▶ **HOW TO COMPLETE THIS TASK**
Among the entries below, one line contains "At what coordinates" and another contains "Screen dimensions: 947x560". Transcribe those two lines and every line between them, exactly.

▶ **DATA TO PROCESS**
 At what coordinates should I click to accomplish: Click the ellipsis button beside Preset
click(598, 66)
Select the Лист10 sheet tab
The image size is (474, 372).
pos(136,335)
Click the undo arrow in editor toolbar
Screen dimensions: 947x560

--

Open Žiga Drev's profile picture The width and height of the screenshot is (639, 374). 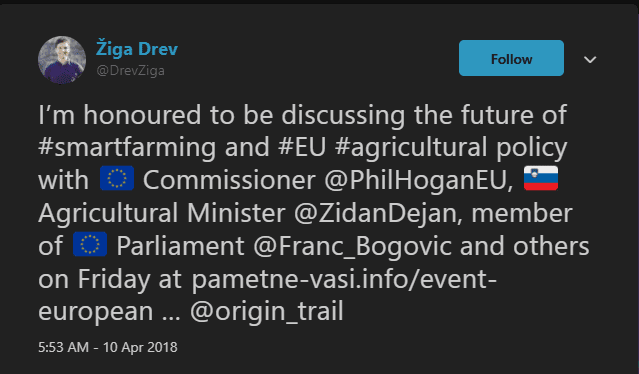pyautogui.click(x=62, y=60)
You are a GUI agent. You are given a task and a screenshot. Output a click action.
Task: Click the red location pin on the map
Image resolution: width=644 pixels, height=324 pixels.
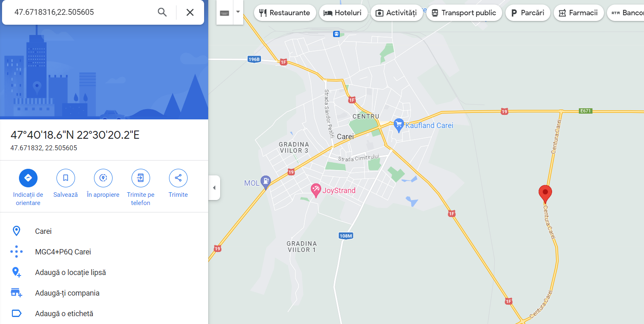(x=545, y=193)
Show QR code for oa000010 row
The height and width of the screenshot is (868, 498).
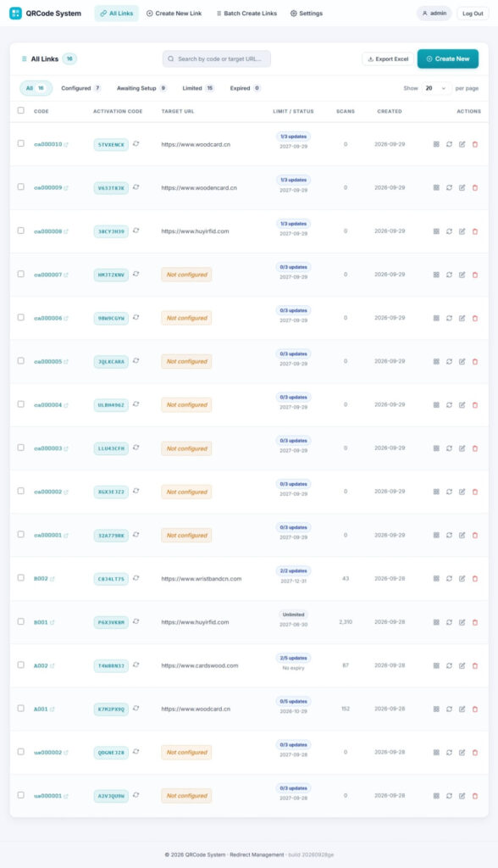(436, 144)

▶ **ANSWER BOX**
 At what coordinates should I click to accomplish: Click the ellipsis button beside Preset
click(598, 66)
Select the Лист10 sheet tab
The image size is (474, 372).
pos(136,335)
Click the undo arrow in editor toolbar
Screen dimensions: 947x560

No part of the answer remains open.